Original topic: lightning 导入数据 OOM
[TiDB Usage Environment] Test Environment
[TiDB Version] 6.1
[Encountered Problem] OOM when importing data with lightning
[Reproduction Path] What operations were performed to encounter the problem
Memory is sufficient, why is it reporting OOM, is it a problem with Go language?
File size is also not an issue
Try limiting the number of concurrent connections.
Is it modifying
index-concurrency = 2
table-concurrency = 6
these two parameters?
There is also an io-concurrency. OOM is indeed not very common. Could you share the machine configuration and the size of the dataset?
It seems that the concurrency might not be the cause of the OOM. You can try using the pprof tool to check the memory usage during the next import:
go tool pprof -inuse_space localhost:<status-port>/debug/pprof/heap
The status-port is set in the lightning configuration file (pprof will only be enabled if it is set).
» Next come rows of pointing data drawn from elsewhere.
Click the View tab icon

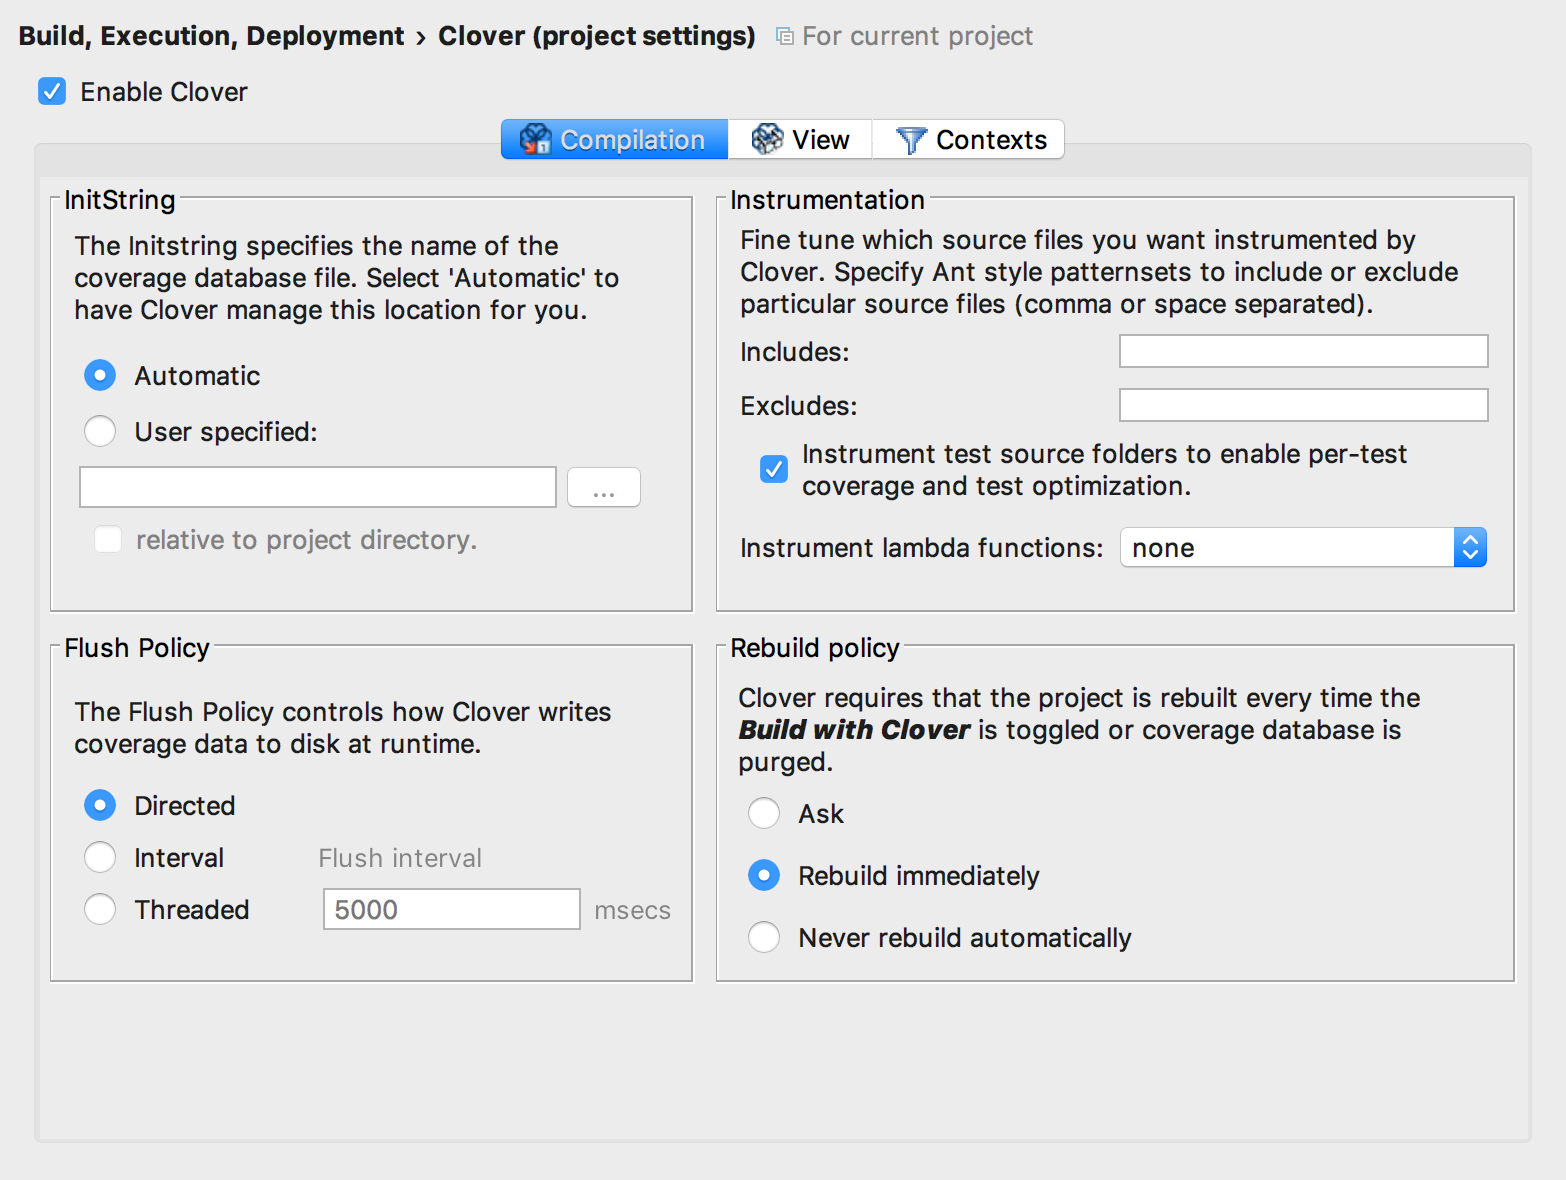tap(767, 139)
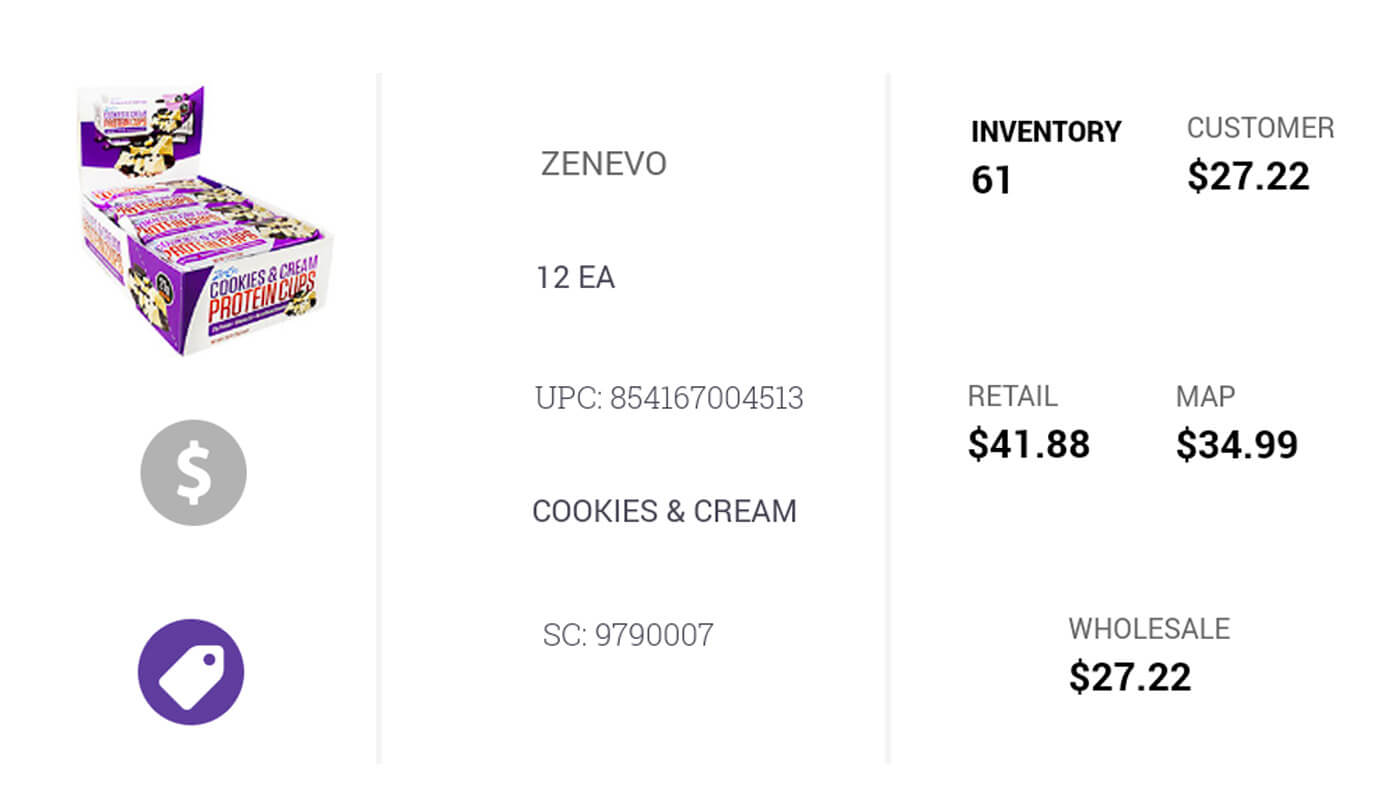Click the retail price $41.88

[1028, 444]
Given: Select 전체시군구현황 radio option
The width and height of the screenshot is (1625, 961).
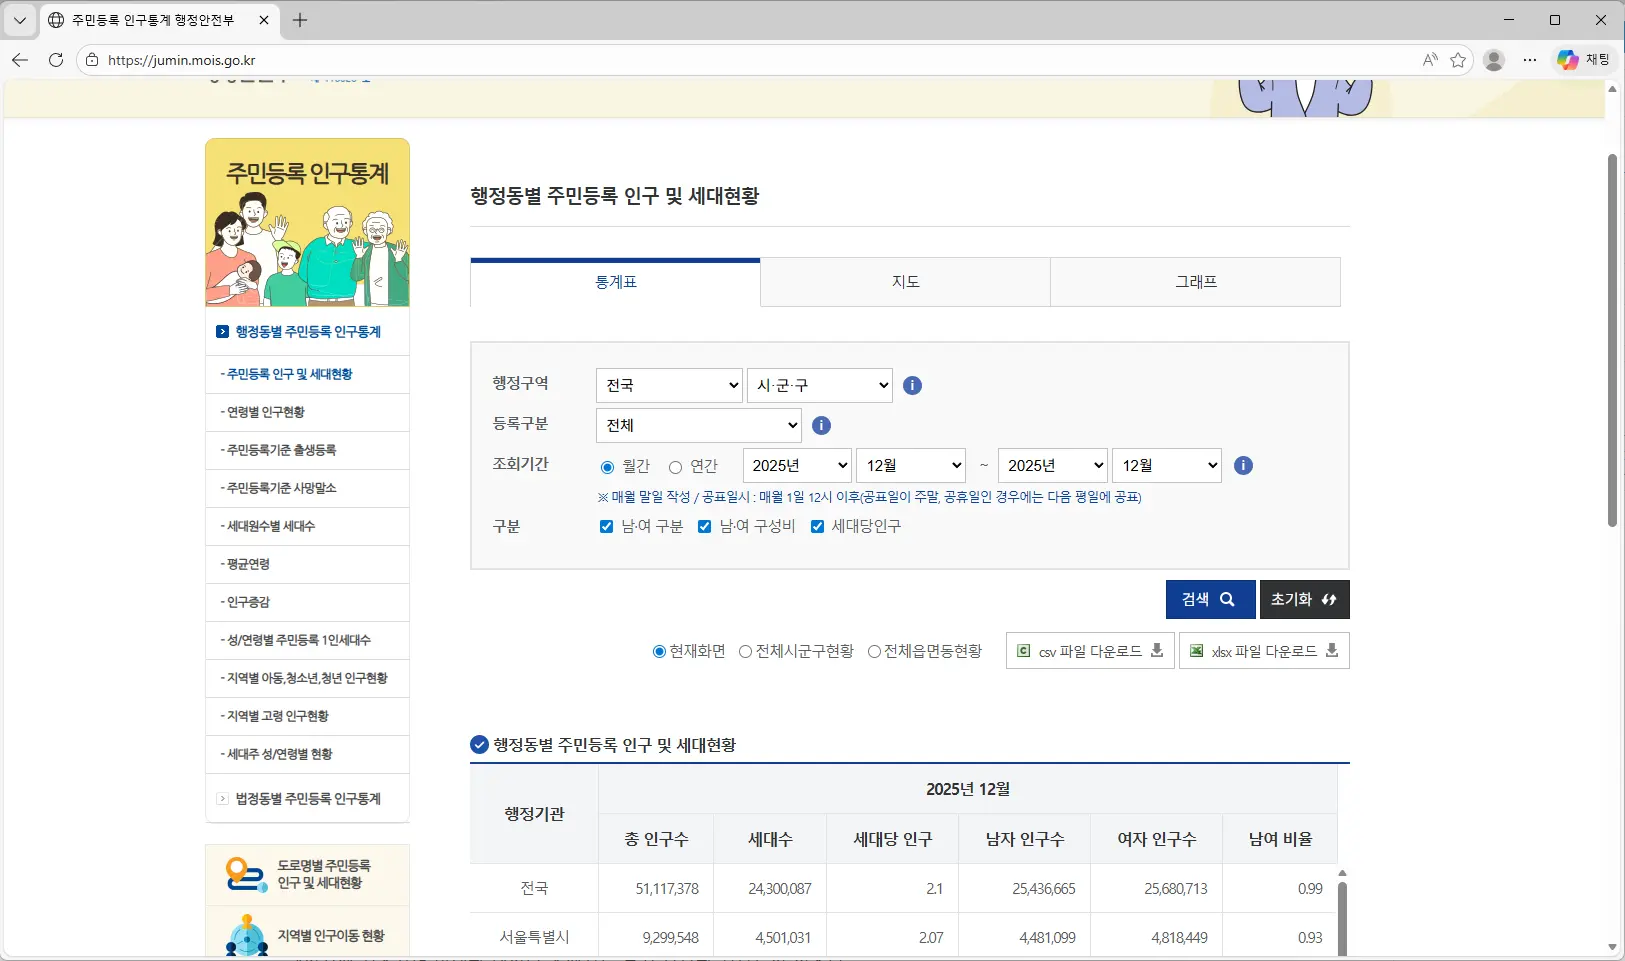Looking at the screenshot, I should pos(745,652).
–Pay attention to setting region-concurrency
When importing a large amount of data, each concurrency occupies about 2 GiB of memory, which means the total memory usage can reach up to region-concurrency * 2 GiB. By default, region-concurrency is the same as the number of logical CPUs. If the memory size (GiB) is less than twice the number of logical CPUs or if an OOM occurs during runtime, you need to manually lower the region-concurrency parameter to avoid TiDB Lightning OOM.
Check your CPU. If this parameter is not limited, the total memory used by Lightning will be CPU x 2G. If it exceeds 15GB, it needs to be limited. It is best to control CPU x 2G to be 70% of the total memory.